Unsustainable use, habitat loss
While concerned conservationists such as Danna Leaman, chair of the IUCN Red List of endangered medicinal plant species, have been sounding the alarm on unsustainable extraction for decades, she says that is only part of the story when it comes to their decline.
"Habitat loss is the primary threat facing these species," Leaman told DW.
Deforestation and land clearing to make way for agriculture and the expansion of cities, in biodiverse-rich areas like Brazil, Ethiopia, India and North America, have decimated large swathes of forest and wild habitats where these plants and fungi are found.
"There has been very, very little awareness of the real and potential threat to the sourcing of these species that these pharmaceutical and herbal companies rely on and that people rely on for their health," Leaman said.
Given that 80% of these plants are harvested in the wild from rapidly depleting sources, one seemingly logical solution is to bring more of them into cultivation.
While that is effective and necessary for a small percentage of the world's high-demand medicinal plants, such as echinacea, Leaman says it is both risky and unrealistic to propose cultivation as a panacea for rising demand and dwindling natural environments.
"If you think of the devastation the conversion of native habitats to agriculture has created, taking so many species that are native to forests and other wild habitats into cultivation would create even more pressure on those habitats," Leaman said, adding that the time and effort it takes to research and rear these species is "enormous" and completely at odds with the current level of global attention being paid to medicinal plants and fungi.
That's not to mention the problems inherent in relying on a limited genetic sample of one species, especially in light of how poorly their wild relatives are looked after, Leaman says.
Public health at risk
Aside from their direct value to human health, many of these medicinal plants play a crucial role in supporting biodiversity — a key determinant of human health.

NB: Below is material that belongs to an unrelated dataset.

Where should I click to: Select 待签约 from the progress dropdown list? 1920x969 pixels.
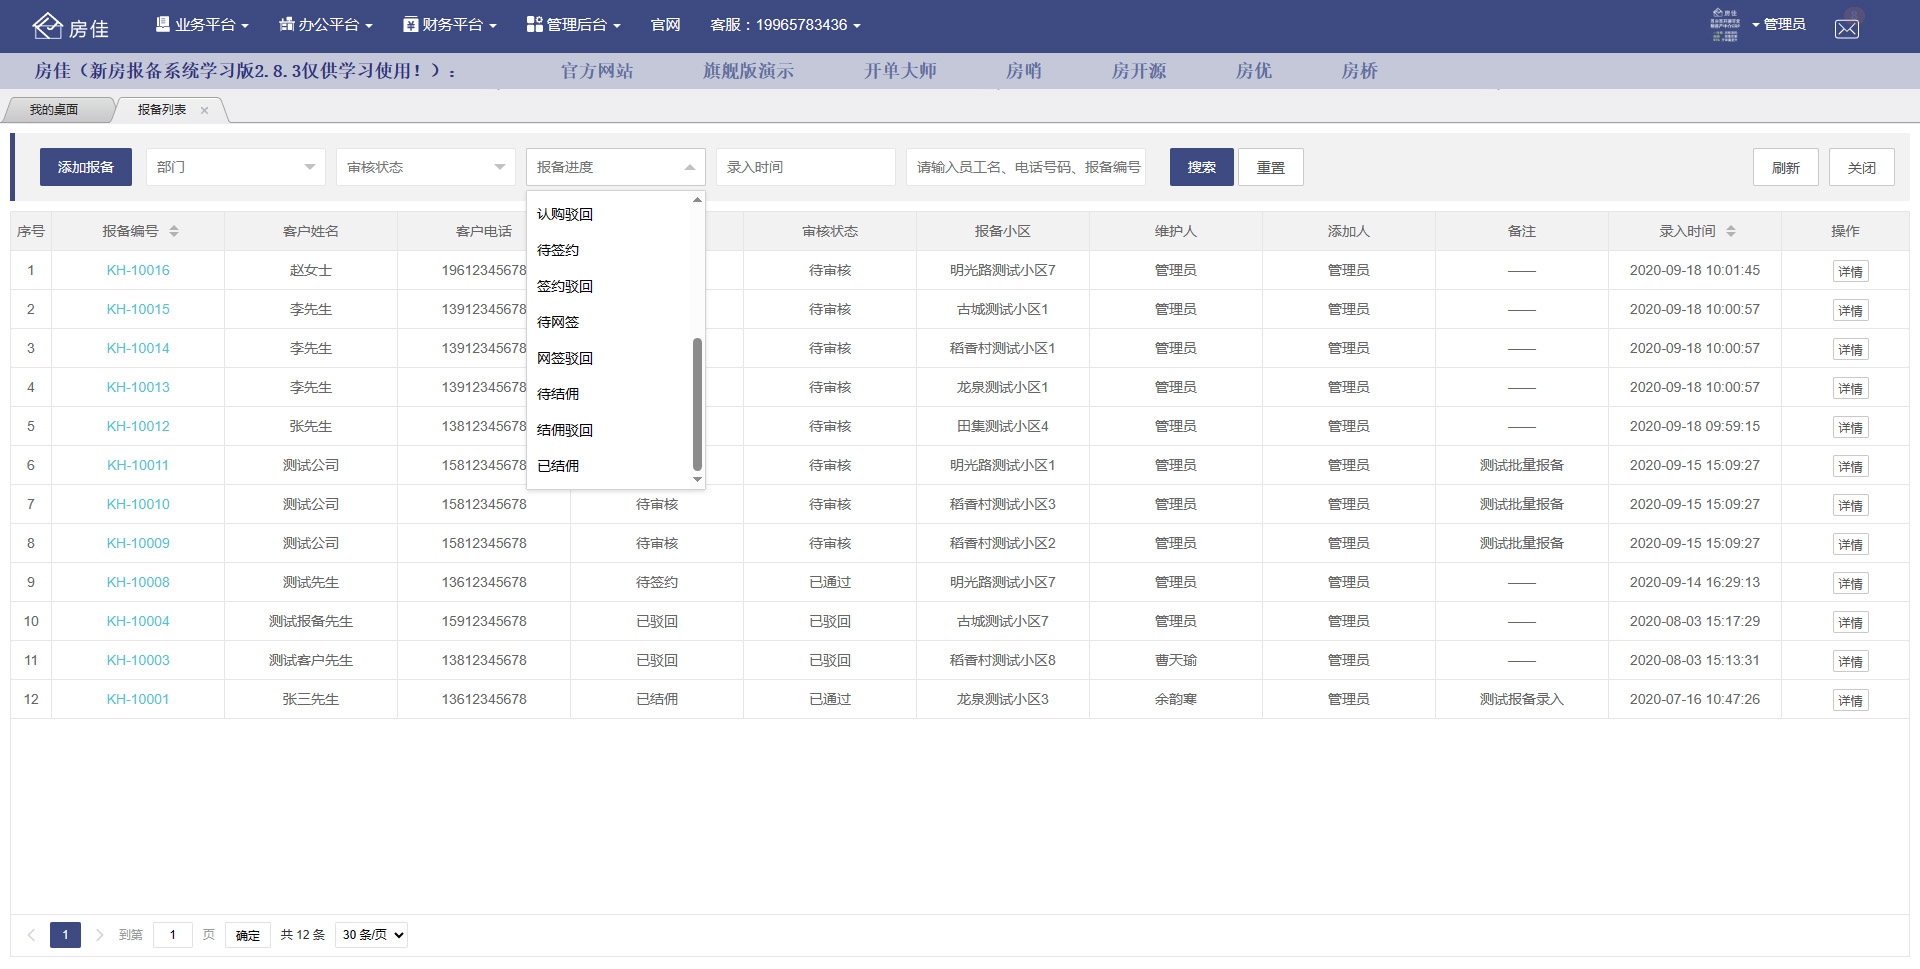[556, 250]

Prunus africana or the African cherry, a tree native to the mountainous regions of tropical Africa and Madagascar, is one such "keystone" species — responsible for helping a whole host of other plants, animals and organisms to thrive in the immediate ecosystem. Harvested for the bark's medicinal role in treating prostate problems, it's also an endangered plant species.
As the United Nations recently outlined in its landmark assessment of biodiversity, which showed the world had failed to fully achieve any of the 20 global biodiversity targets set 10 years ago, a healthy human population is utterly dependent on healthy, biodiverse-rich ecosystems.
In damaging these ecosystems and the medicinal plant species that live in them, not only is access to raw materials for drug discovery, biotechnology and medical models diminished, but the conditions are created for the spillover of viruses from wildlife to humans.
Protecting healthy environments is "absolutely essential" to the discovery of potential medicines, Leaman says. "Where is the next leukemia treatment going to come from? And the treatment for COVID19?"
"It determines our being able to have access not only to the sources of medicine that we rely on and know of, but the sources we don’t know about yet," she said.